Synopsis: Taxes can be confusing. Toss in tax credits and tax deductions the confusion can rise to a fever pitch.
How To Increase Mortgage Interest Tax Deductions
The greatest threat to home buyers and homeowners may not be hurricanes or fire. The greatest threat may be the pervasive misunderstandings surrounding legal ways to reduce your tax liability by reducing your mortgage taxes through lawful deductions.
The Mortgage Interest Credit and the Home Mortgage Interest Deduction are two separate tax breaks linked to buying a primary residence. One is a deduction, and the other is a credit. The two work in different ways.
Tax credits reduce the amount of tax owed. Credits can be refundable even if you don’t owe taxes in the current year.
The Interest Deduction is typically available to any home buyer, regardless of income, with a secured mortgage and they itemize deductions on Schedule A.
Many home buyers are confused when it comes to increasing their mortgage tax deductions. Here are some more common questions with the latest answers.
Is Mortgage Interest Deductible?
Yes. If it meets any of the following:
The mortgage began on or before October 13, 1987
The mortgage began after October 13, 1987 and used to buy, build or improve your home,
The mortgage was taken out after October 13, 1987 as home equity debt and not used to acquire a home
What Is The Mortgage Interest Deduction Limit?
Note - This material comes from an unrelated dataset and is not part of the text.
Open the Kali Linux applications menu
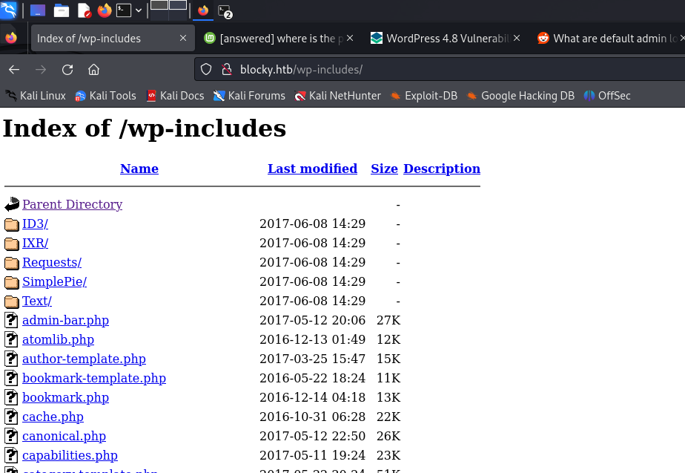 (10, 10)
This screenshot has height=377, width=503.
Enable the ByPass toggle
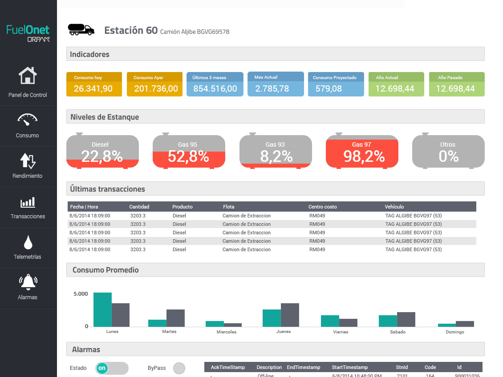(179, 368)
According to IRS. gov, for those homes bought before 2018, interest up to $1 million for joint filers ($500,000 for married filing separately). Under the 2018 Tax Cuts and Jobs Act (TCJA), a person can deduct interest on up to $750,000 of mortgage debt and up to $375,000 for married couples filing separately. There are some exceptions for grandfathered debts.
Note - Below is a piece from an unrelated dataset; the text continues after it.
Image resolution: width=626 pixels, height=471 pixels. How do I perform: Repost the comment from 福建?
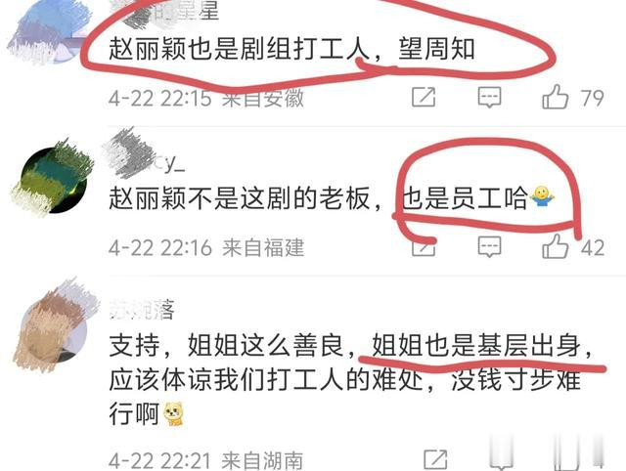tap(424, 247)
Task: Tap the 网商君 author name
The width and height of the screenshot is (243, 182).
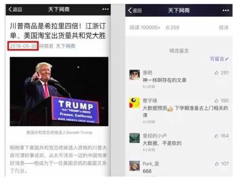Action: tap(46, 46)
$100,000 of the home’s equity debt can be filed, but this provision is limited under the TCJA. Under the new law, home equity loan interest can be deducted if it is used to buy, build or significantly approve a home. If the home equity line of credit is used for personal expense — card debt for example — it is not deductible.
Which Properties Qualify?
A primary or secondary home qualifies. Additional properties are not permitted except under limited circumstances.
Does The Mortgage Interest Deduction Affect Homeowners?
Yes. Most homeowners, other than those with a debt exceeding $750,000 save money because of the deduction. For example, buying a $200,000 home, with 20% down, on a 30-year fixed-rate loan at 5% interest, the buyer will save approximately $2,798 each year in taxes.